About this task:
In the records below, find the line containing "Open the 学号 dropdown selector", then reproduce that line and every one after it to the end, exactly and alone.

Records drawn from a dataset:
+++
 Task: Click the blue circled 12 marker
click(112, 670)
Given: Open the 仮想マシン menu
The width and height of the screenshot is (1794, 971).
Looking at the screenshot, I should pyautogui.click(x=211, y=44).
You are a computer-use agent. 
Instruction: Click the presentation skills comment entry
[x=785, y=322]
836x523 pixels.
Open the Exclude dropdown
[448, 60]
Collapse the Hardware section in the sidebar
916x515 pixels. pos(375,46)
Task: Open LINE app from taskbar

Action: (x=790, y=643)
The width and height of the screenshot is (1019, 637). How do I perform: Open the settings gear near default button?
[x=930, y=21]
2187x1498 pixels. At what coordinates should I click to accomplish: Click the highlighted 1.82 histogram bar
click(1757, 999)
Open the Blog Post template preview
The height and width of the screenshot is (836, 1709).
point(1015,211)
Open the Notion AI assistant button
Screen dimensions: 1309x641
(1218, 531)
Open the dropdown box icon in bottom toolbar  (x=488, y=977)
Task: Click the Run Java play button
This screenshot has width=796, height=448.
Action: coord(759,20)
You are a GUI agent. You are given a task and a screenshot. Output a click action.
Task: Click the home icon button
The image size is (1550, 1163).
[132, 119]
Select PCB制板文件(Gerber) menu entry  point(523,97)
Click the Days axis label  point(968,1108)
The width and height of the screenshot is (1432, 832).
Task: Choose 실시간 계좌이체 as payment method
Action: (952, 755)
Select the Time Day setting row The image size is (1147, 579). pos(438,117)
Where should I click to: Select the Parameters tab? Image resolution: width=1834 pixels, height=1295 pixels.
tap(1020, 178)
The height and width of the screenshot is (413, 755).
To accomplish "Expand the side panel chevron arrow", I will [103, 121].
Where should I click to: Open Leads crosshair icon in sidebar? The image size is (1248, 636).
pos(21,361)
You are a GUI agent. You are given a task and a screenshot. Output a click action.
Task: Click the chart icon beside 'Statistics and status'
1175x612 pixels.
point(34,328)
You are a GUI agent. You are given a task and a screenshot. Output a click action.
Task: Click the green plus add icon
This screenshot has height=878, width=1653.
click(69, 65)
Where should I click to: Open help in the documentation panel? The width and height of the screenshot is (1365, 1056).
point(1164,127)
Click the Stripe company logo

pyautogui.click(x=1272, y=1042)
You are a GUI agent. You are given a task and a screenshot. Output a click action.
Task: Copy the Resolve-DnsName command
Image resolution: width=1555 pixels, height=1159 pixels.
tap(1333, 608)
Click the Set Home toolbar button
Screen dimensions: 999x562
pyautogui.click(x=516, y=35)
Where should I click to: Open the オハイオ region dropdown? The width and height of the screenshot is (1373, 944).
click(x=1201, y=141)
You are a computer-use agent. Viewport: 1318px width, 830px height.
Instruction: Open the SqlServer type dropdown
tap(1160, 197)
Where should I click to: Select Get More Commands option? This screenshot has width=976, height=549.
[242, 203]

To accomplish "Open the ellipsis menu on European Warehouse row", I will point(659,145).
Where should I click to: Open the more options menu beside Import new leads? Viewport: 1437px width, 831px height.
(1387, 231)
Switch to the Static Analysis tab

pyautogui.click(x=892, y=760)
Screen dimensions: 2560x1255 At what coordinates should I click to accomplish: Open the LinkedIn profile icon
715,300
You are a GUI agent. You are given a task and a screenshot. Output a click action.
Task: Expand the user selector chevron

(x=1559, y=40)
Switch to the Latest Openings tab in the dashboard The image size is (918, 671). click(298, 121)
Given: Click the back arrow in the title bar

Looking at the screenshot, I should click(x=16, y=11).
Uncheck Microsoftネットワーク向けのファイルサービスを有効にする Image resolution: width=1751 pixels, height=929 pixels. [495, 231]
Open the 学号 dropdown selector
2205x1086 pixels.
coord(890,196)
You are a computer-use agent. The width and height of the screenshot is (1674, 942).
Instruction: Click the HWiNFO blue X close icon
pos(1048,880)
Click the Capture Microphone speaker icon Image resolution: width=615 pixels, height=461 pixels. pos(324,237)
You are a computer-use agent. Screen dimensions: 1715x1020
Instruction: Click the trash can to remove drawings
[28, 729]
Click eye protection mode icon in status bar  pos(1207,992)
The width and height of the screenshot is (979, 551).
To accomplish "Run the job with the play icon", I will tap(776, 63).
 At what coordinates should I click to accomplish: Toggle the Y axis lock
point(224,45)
+++
Task result:
Open the 学号 dropdown selector
2205x1086 pixels.
coord(890,196)
You are a computer-use agent. The width and height of the screenshot is (1674, 942).
Instruction: Click the HWiNFO blue X close icon
pos(1048,880)
Click the Capture Microphone speaker icon Image resolution: width=615 pixels, height=461 pixels. pos(324,237)
You are a computer-use agent. Screen dimensions: 1715x1020
Instruction: Click the trash can to remove drawings
[28, 729]
Click eye protection mode icon in status bar  pos(1207,992)
The width and height of the screenshot is (979, 551).
To accomplish "Run the job with the play icon", I will tap(776, 63).
 At what coordinates should I click to accomplish: Toggle the Y axis lock
point(224,45)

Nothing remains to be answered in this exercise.